# which direction do you serve your center serving?



## Eric131 (Oct 24, 2008)

If you twist your string and cables using splitters, your string twist from the center out. Well, when this happens the string twist one way from the center out while twisting the other way from opposite side still keeping the same direction, same twist etc. just depending on how your looking at it. My question is this...When it comes to your center servings/ idler servings etc. these servings cross the center where the string changes direction. I believe I talked with TNArcher on here about this at one time and he agreed with me and was confused about which way to serve as well. Any help is greatly appreciated.


Eric


----------



## Dthbyhoyt (Dec 4, 2004)

I serve all my serving in the same direction as the twist .


----------



## Eric131 (Oct 24, 2008)

I do to. I twist the string clockwise and on the end that i twist the string from i serve in the same direction that I twisted. On the other I end I go the other way (while still staying clockwise( to keep the string "twisting tighter" to keep the twist in. But in the center it changes and you cant go both ways. Imagine taking a towel in your hand and ringing the water out. One hand goes towards you as the other one goes away. You serve each end in the direction your hand is going. This still gives you the same twisted look of the string through out the string. When it comes to the center parts of the string is where I have a hard time deciding which way to serve.


----------



## splitarrow08 (Jun 13, 2009)

If you look at the string your center/ idler wheel serving isnt in the exact center it over laps one way or the other so what I do is what ever side it over laps the most I serve with the twists on that side


----------



## wicked1Joe (May 19, 2009)

splitarrow08 said:


> If you look at the string your center/ idler wheel serving isnt in the exact center it over laps one way or the other so what I do is what ever side it over laps the most I serve with the twists on that side



Same here..

**Dataset**
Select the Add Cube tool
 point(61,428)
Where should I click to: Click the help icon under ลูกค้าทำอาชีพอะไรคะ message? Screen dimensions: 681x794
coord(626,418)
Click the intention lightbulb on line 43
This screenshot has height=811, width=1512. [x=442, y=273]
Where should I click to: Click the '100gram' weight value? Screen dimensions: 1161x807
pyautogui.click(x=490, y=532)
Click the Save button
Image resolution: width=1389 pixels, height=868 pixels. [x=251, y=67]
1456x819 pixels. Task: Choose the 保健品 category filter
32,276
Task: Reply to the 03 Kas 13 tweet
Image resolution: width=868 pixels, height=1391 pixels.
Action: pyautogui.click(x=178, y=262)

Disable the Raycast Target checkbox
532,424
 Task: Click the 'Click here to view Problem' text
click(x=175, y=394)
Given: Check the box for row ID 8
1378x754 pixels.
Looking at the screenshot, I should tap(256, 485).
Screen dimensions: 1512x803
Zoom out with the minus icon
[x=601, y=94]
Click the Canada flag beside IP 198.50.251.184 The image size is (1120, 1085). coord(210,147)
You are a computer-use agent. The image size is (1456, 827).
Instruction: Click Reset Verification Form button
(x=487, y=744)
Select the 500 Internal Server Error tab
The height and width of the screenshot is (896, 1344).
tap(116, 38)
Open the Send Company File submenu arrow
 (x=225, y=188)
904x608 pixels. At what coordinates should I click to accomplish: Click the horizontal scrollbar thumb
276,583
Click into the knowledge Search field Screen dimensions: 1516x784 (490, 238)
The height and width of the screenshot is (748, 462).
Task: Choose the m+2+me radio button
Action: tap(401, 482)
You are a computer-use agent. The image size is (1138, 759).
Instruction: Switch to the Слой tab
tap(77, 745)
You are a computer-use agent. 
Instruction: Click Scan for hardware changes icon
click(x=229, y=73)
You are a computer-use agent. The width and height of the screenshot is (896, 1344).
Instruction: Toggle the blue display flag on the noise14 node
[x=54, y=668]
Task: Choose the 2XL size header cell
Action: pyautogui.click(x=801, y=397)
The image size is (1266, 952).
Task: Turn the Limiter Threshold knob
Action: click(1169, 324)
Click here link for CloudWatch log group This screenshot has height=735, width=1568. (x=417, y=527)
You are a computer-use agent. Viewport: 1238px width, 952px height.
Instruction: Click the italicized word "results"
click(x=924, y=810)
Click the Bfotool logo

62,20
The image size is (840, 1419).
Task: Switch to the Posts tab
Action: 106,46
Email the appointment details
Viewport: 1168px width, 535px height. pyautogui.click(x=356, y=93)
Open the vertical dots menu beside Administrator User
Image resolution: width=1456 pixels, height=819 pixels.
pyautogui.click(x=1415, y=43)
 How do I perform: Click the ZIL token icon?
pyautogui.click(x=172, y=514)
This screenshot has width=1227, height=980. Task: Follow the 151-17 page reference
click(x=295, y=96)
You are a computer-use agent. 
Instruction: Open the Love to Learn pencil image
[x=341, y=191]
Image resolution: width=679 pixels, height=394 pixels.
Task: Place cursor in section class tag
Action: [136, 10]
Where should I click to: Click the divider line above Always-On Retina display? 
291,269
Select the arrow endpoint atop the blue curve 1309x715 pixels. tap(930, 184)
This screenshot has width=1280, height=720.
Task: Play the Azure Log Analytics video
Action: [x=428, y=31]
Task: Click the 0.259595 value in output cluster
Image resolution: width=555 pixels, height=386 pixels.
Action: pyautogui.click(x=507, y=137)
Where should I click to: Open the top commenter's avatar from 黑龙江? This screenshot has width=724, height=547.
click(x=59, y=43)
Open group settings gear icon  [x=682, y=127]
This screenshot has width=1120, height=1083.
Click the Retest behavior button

**To do**
(1) Which usernames appear as posters in the thread on serving direction, counting each username only once?
(2) How would you sum up the thread on serving direction in two sentences?

**Response list**
(1)
- Eric131
- Dthbyhoyt
- splitarrow08
- wicked1Joe

(2) Eric131 asks which direction to serve center and idler servings, since those servings cross the center where the string's twist changes direction. Dthbyhoyt and Eric131 serve in the same direction as the twist, while splitarrow08, joined by wicked1Joe, serves with the twists on whichever side the off-center serving overlaps most.